··· Supplied material ···
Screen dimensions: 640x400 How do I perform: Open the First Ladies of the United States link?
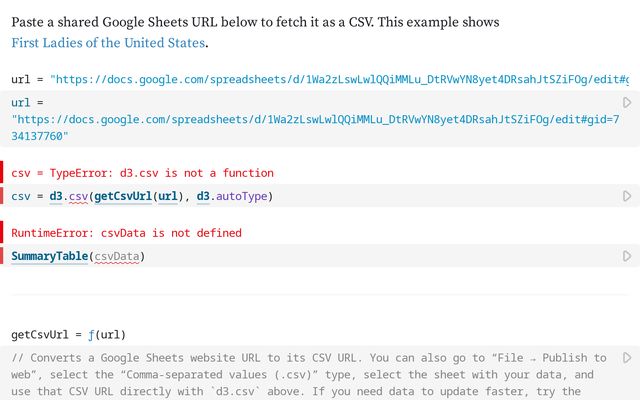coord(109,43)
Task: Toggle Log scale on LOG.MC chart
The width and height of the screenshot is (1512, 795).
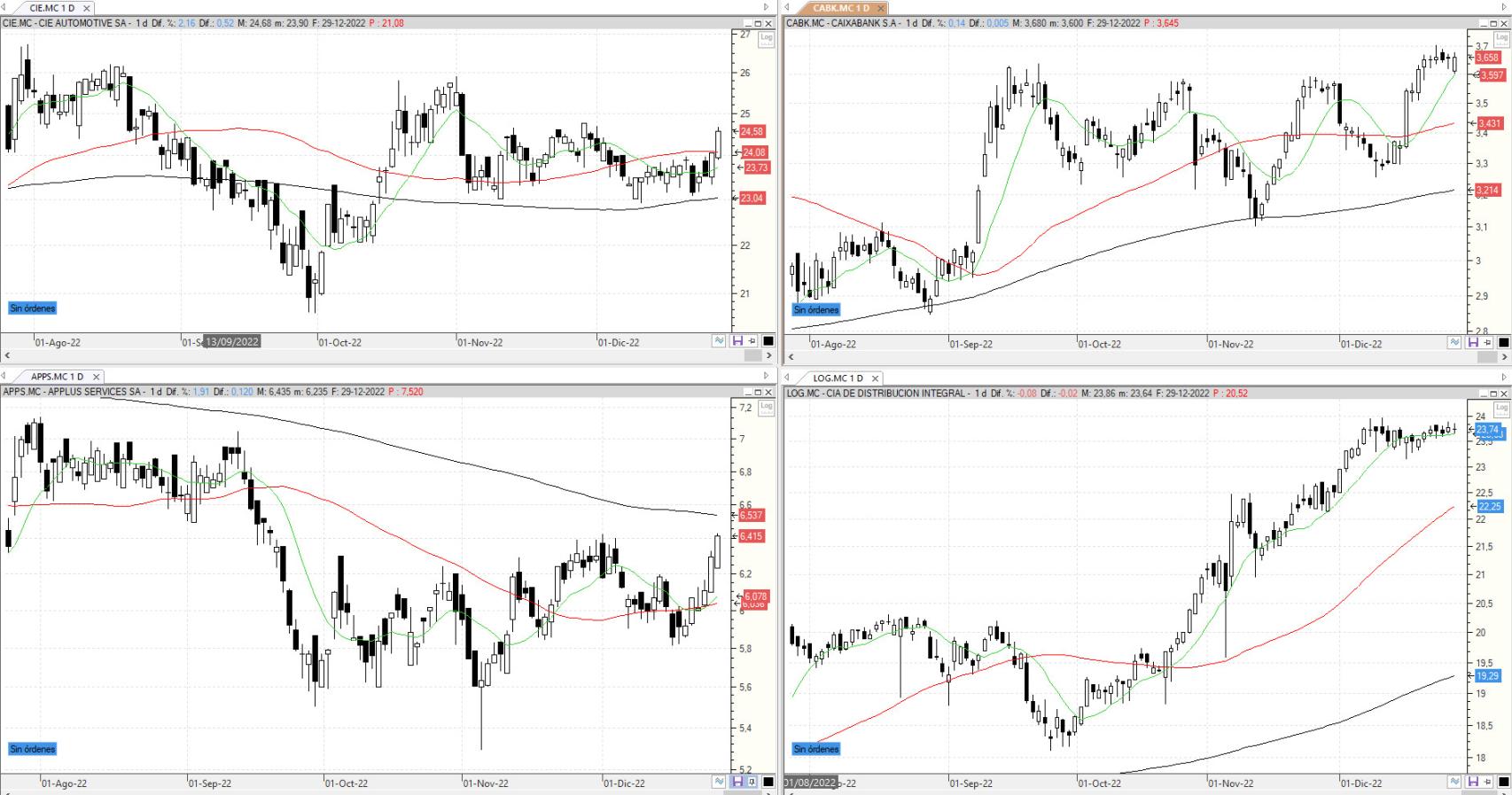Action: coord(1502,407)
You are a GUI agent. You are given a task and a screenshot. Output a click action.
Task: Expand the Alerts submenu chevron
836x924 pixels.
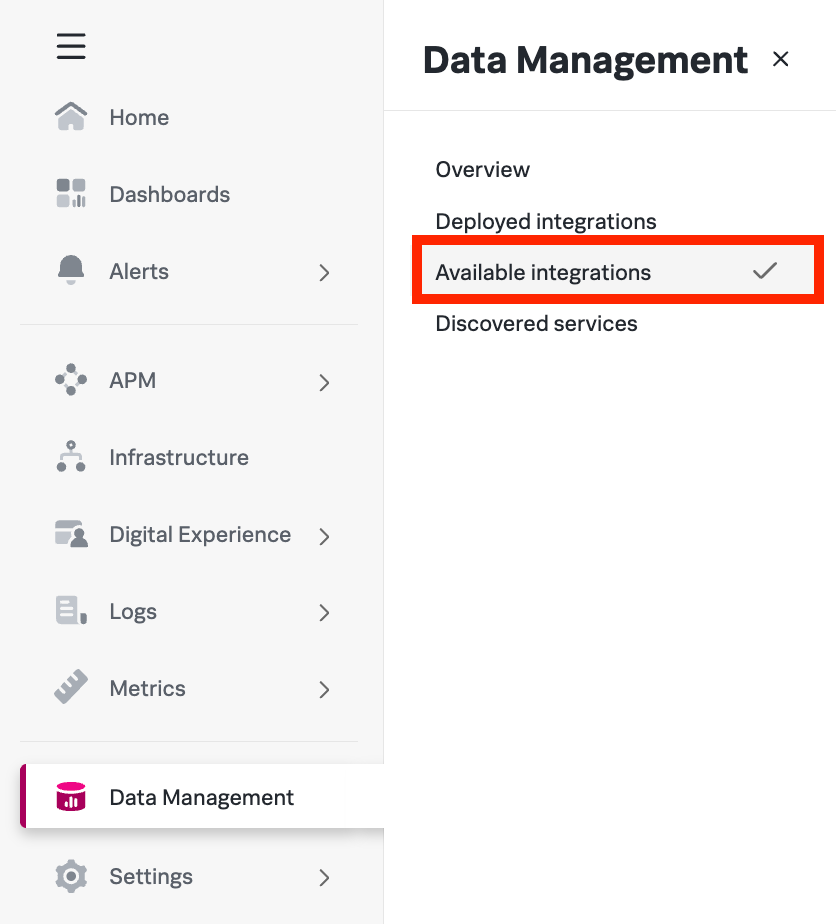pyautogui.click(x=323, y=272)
···
··· Supplied material ···
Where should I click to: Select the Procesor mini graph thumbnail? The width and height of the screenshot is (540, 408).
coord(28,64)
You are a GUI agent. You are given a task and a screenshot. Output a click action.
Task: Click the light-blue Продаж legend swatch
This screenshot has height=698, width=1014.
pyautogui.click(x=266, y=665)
···
#### Your assignment
Transcribe the lines above exactly, beginning at the one with "Screen dimensions: 640x400" and ending at the one with "Task: Expand the Alerts submenu chevron". Include both; exclude the pictures.

#### Answer to this task
Screen dimensions: 640x400 How do I perform: Open the First Ladies of the United States link?
coord(109,43)
Task: Toggle Log scale on LOG.MC chart
The width and height of the screenshot is (1512, 795).
Action: coord(1502,407)
You are a GUI agent. You are given a task and a screenshot. Output a click action.
Task: Expand the Alerts submenu chevron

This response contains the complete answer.